Categories
19th Century

Gilbert Stuart

Have a drink with: Gilbert Stuart
The one dollar bill.”

Ask him about: Chinese knockoffs

In August of this year, news outlets reported that the White House opened the door for the United States Trade Representative (an executive agency that advises on global trade policy) to conduct an investigation of potential Chinese intellectual property abuses. Citing the possibility of significant harm to American interests in the research-intensive technology sector, the President’s memorandum requested examination of laws, policies or practices that may be unreasonable or discriminatory and that may be harming American intellectual property rights, innovation, or technology development.”

China has long been regarded as particularly flexible in the intellectual property space, with one commentator calling local law and practice a “decades-long assault on the intellectual property of the United States and its allies.”

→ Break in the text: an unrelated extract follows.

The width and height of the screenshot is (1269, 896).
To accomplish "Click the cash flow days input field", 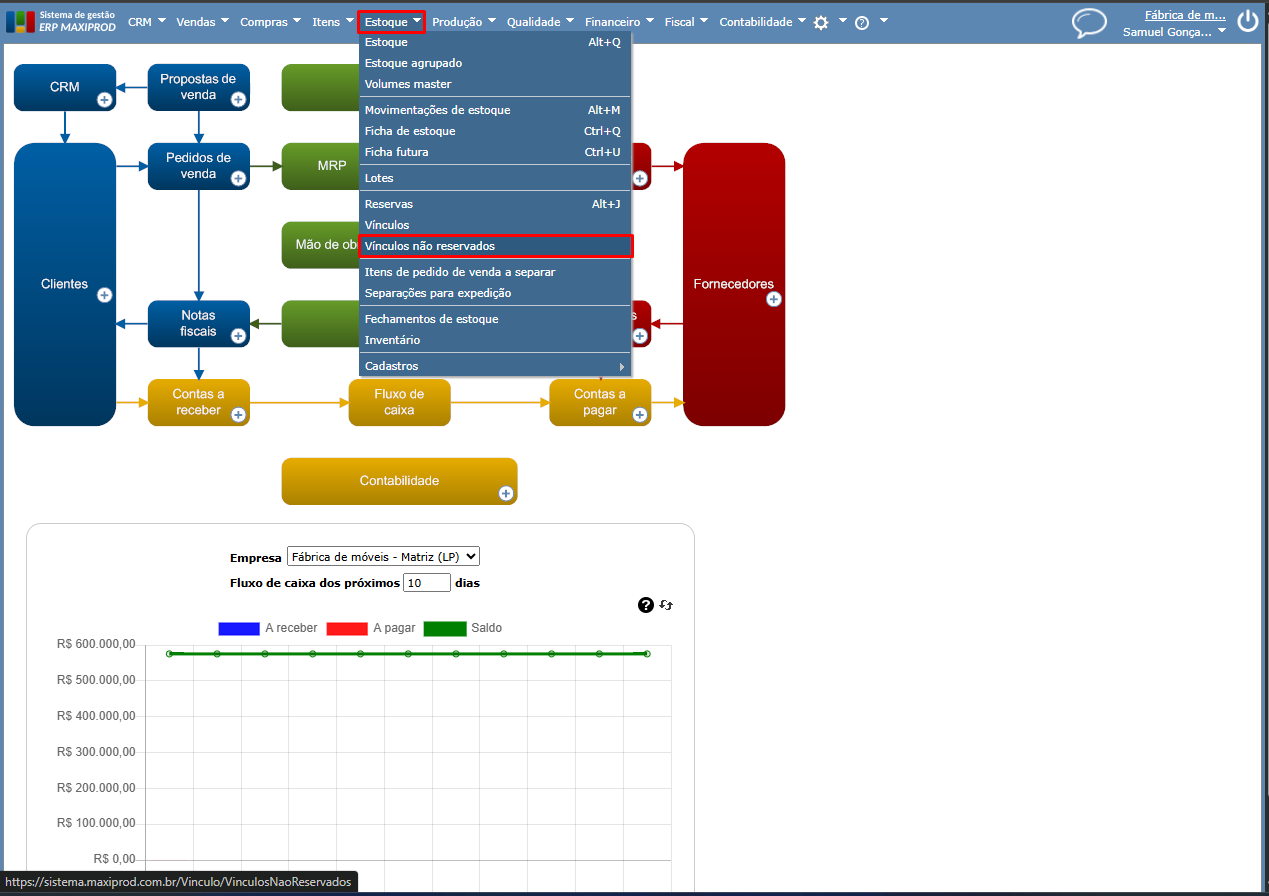I will click(x=427, y=582).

Nor is this a recent development, only relevant to modern topics like copycats, trade secret theft and brand piracy – Gilbert Stuart, who painted the iconic dollar-bill likeness of George Washington we spend every day (making him the most-reproduced artist ever) was the subject of something a lot of modern artists would find disappointingly familiar: unauthorized foreign knockoffs of his work. In 1802 Stuart, frustrated with an opportunist dealer shipping his works off to China for reproduction, went to Pennsylvania court to claim his copyright and seek an injunction.

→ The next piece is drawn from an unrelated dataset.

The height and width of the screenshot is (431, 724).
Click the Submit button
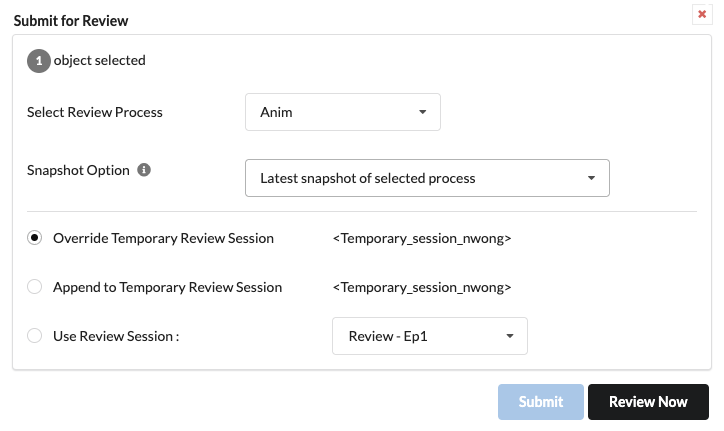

Gilbert Stuart painted about a hundred portraits of the President, most of them replicated from a handful of originals for which Washington had sat in person. This did not even begin to satiate the tremendous demand for portraits of Washington in the post-Revolutionary era.

John Swords had a solution. According to a court pleading to the Eastern District of Pennsylvania in 1802, Swords had asked to purchase a portrait of Washington from Stuart, claiming that he wanted the work for an unidentified “gentleman in Virginia.” Stuart, well aware of the hazards of the market, delivered the painting on one condition: Swords was not to make any copies of the work.

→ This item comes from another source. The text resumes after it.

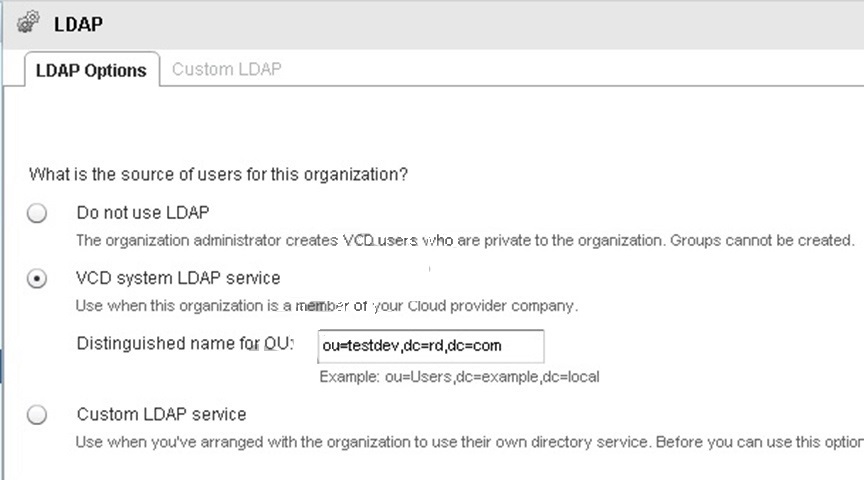Select the VCD system LDAP service radio button

[x=37, y=278]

Stuart came to the court complaining that Swords, notwithstanding his promise, promptly took the painting with him to China, “and there procured above one hundred copies thereof to be taken by Chinese artists and hath brought the same copies to the United States, and purposes to vend the same to your orator’s great injury.”

This was a long time in the making: Stuart had delivered his work to Swords in March of 1801, and his court filing is dated May 14, 1802. Considering the many months it would take in early America to safely ship an oil painting to China, commission and execute a hundred copies (many of them done in a technique that involved reverse painting the image on a pane of glass), and return them to the United States for sale, it is staggering that the practice was both appealing and economically viable. So great was the demand for Washington imagery that such a long game was attractive.

Why did Stuart care? The artist was a free spender and thanks to his extravagance was frequently on the edge of bankruptcy; he valued not only his reputation but the access to important people it afforded him; and one can only assume he disliked seeing people assault the uniqueness of his work in the marketplace (and make easy money in the process).

The artist asked that the court issue an injunction to prohibit Swords from sale of any reproductions, and require him to hand over all remaining copies for disposal – presumably, destruction – at the court’s discretion.

The judge issued an injunction that same day, threatening Swords and his associates with a two thousand dollar penalty (in excess of $40,000 in modern terms) should they attempt to sell the Washingtons.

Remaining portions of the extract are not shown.